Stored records
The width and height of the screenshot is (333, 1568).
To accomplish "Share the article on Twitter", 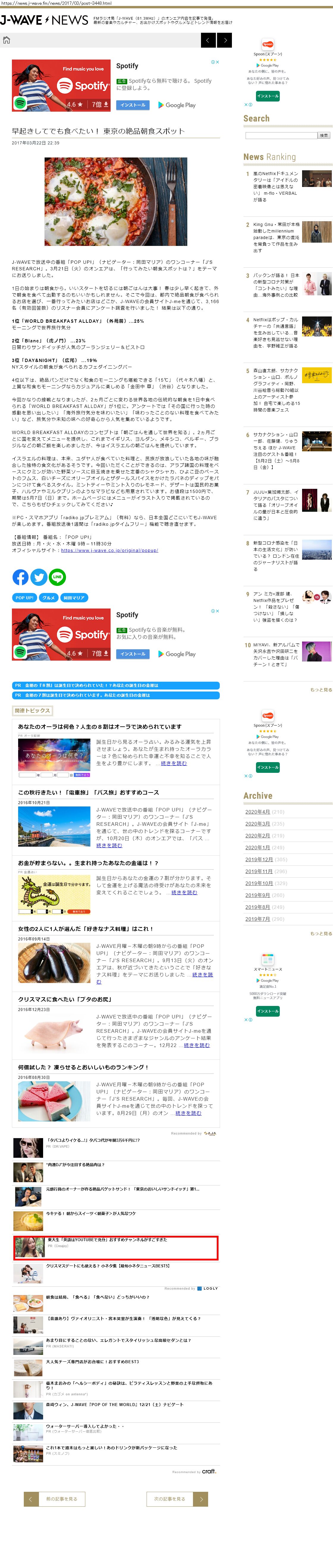I will point(39,576).
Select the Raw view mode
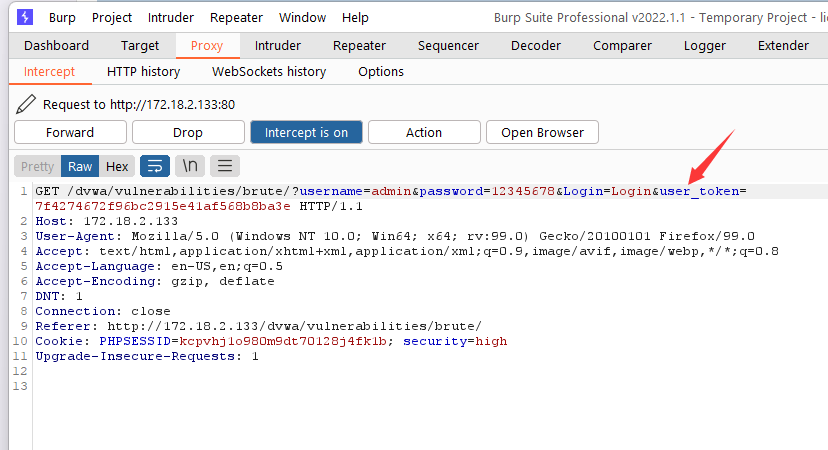The height and width of the screenshot is (450, 828). coord(80,166)
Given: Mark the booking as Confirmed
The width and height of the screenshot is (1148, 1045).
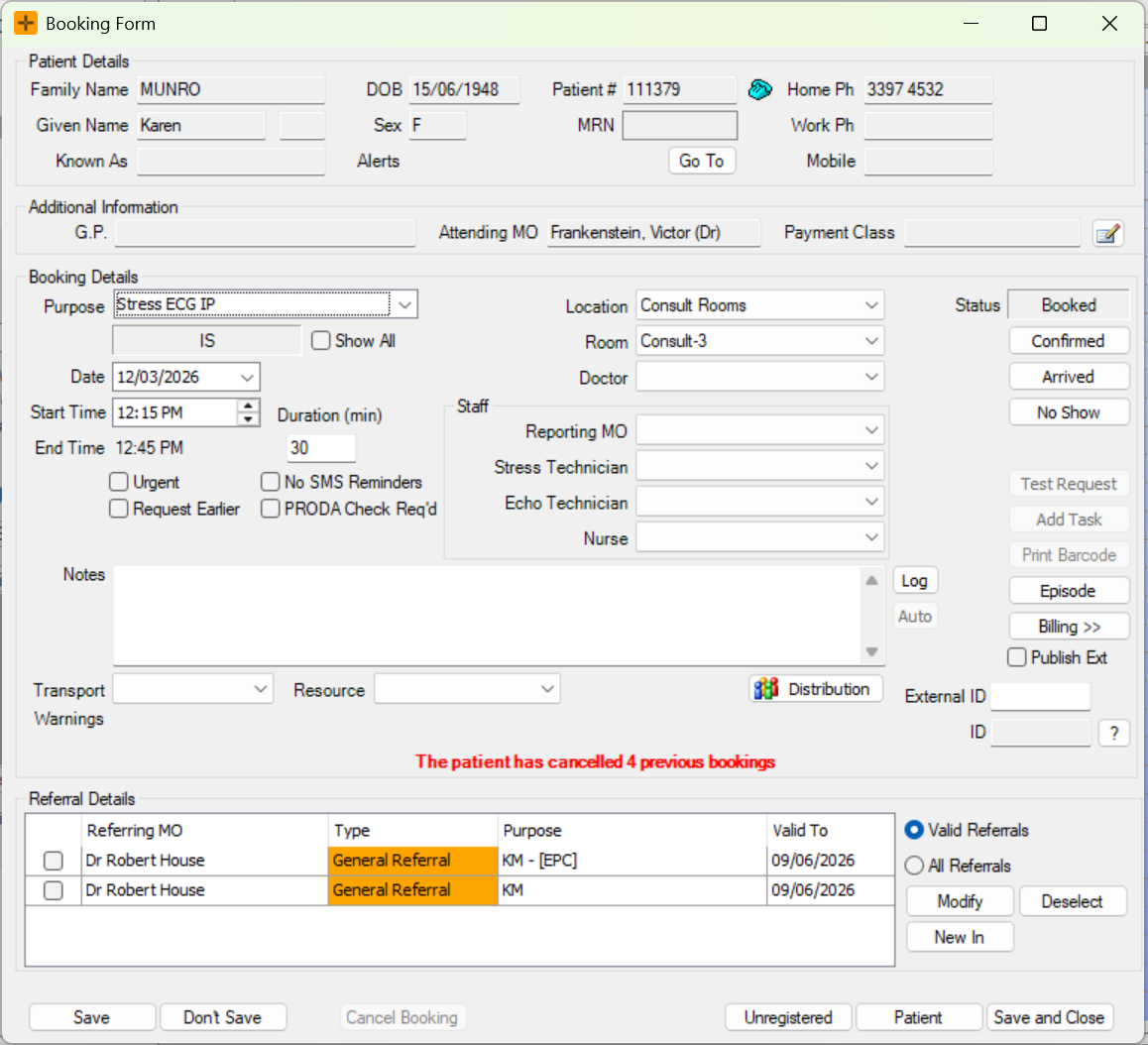Looking at the screenshot, I should click(x=1068, y=341).
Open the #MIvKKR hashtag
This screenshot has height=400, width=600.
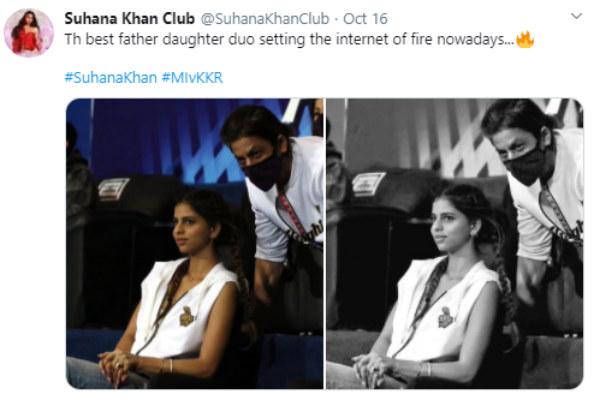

> **WORK TO COMPLETE**
Please output the lines from the line that contains "Select the Raw view mode" through the end of the records, both ends included, exactly and with no pictures.

> **ANSWER FOR THE TASK**
Select the Raw view mode
The height and width of the screenshot is (450, 828). coord(80,166)
Given: Mark the booking as Confirmed
The width and height of the screenshot is (1148, 1045).
Looking at the screenshot, I should click(x=1068, y=341).
Open the #MIvKKR hashtag
This screenshot has height=400, width=600.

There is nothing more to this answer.